Chalkbeat editor Maura Walz thought the Yglesias post might win “the most reductionist piece of education writing this month? year?” Paul Bruno thought Yglesias was conflating causation with correlation: “Normally this sort of correlation/causation confusion is the kind of thing @voxdotcom would call out.” Barnum thought that the measure of school quality (percentage of students scoring proficient or advanced) was poor compared to measures of growth that control for demographics. (Bruno joined the bandwagon, noting that Yglesias inaccurately described the test score numbers as indicators of “school effectiveness” – not what they are, “student performance.”
They’re right, technically speaking, but they’re missing the larger point and confusing journalism with policy writing.
From the point of view of research wonks, correlations between things must not be confused with one causing the other, and using growth measures is essential for a discussion about what schools are good. “If growth arguments are “pointy-headed” this is why we can’t have nice edu-things,” quipped Bruno.
But I think that there are times when it’s fine to use simple proficiency percentages, and that this was probably one of them. Here’s why:
First and foremost, the Yglesias piece is, like most Vox stories, a journalistic explainer, written in this case from the point of view of a parent — not a policy paper written by or for policymakers. Yglesias wasn’t purporting to do any deep or sophisticated analysis in his piece, or making the claim that higher housing costs and wealthier families caused schools to be better.
Second, the more complicated measure (growth controlling for demographics) doesn’t really contradict the simpler one. (Or, as Barnum put it, “Yes, low-income students often attend the worst schools — but that’s not always the case.”) The basic situation Yglesias describes remains true.

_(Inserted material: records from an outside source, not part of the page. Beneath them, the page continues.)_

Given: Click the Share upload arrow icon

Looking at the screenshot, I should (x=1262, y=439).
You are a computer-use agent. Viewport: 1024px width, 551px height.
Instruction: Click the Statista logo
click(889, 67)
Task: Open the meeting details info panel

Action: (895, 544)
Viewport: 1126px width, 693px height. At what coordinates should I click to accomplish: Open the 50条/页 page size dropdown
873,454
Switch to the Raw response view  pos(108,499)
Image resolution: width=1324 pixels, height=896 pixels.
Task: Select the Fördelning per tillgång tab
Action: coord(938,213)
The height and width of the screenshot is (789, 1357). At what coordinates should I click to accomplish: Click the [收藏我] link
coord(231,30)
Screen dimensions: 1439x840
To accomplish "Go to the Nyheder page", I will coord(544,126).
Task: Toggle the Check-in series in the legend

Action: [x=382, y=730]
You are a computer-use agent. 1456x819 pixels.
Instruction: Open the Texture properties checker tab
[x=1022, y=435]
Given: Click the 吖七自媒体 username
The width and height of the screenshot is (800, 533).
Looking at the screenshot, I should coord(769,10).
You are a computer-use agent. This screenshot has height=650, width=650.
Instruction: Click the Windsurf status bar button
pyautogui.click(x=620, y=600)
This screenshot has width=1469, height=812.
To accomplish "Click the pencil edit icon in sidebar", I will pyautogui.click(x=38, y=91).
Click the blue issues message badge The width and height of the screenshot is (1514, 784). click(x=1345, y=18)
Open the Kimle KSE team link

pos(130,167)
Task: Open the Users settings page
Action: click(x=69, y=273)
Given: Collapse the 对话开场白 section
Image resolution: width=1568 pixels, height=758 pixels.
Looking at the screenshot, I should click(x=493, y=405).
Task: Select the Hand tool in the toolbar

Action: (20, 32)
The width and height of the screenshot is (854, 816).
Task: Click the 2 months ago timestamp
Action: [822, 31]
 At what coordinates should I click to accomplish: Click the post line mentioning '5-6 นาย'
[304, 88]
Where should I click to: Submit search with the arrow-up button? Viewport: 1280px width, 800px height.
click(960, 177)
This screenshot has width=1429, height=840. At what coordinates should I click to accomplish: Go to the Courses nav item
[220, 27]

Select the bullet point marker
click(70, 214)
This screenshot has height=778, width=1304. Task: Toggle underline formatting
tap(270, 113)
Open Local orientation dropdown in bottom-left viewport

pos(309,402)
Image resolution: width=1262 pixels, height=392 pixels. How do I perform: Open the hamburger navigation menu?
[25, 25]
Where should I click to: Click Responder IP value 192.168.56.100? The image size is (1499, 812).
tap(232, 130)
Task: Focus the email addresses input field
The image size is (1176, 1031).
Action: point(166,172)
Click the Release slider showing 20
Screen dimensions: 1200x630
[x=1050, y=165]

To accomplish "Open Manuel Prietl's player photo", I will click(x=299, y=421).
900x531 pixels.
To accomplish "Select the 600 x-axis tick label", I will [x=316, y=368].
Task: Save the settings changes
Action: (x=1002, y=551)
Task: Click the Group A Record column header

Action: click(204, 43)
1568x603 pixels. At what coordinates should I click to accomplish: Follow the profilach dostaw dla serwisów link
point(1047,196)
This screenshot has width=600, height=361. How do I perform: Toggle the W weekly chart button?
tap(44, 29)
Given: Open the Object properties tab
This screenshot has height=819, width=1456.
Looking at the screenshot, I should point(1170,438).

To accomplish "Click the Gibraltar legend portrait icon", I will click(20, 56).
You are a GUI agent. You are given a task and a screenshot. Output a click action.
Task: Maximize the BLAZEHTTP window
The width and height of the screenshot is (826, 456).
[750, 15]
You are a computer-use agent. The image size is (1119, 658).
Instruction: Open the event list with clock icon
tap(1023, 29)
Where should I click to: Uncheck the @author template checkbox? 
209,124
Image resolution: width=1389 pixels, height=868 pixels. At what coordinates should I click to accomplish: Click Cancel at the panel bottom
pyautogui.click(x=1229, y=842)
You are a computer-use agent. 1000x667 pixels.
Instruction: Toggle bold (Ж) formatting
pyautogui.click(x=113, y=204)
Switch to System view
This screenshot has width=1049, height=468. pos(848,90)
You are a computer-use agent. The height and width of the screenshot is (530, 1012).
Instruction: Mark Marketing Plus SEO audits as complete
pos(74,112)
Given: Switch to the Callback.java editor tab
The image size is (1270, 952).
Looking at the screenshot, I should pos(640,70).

The way I read the piece, its focus was on exclusionary school zoning patterns rather than inside baseball of school performance. This is something that Senator Elizabeth Warren has raised, and comes up all the time in situations where parents try to fake an address to get into a school zone that they can’t afford.
In this context — in a world in which racial and class segregation plays such a big role in housing and education — getting sidelined in a discussion about what makes a “good” school from a technical or policymaking perspective seems to be a bit of a distraction.
Last but not least, let’s be real. Given a choice of a school with a high growth score and a school with high scores, I think that most parents would choose the latter. That’s what a “good” school is to most parents, and that’s where they want to send their kids. The question is why they have to be able to afford higher housing costs in order to have their kids assigned to schools with higher scores.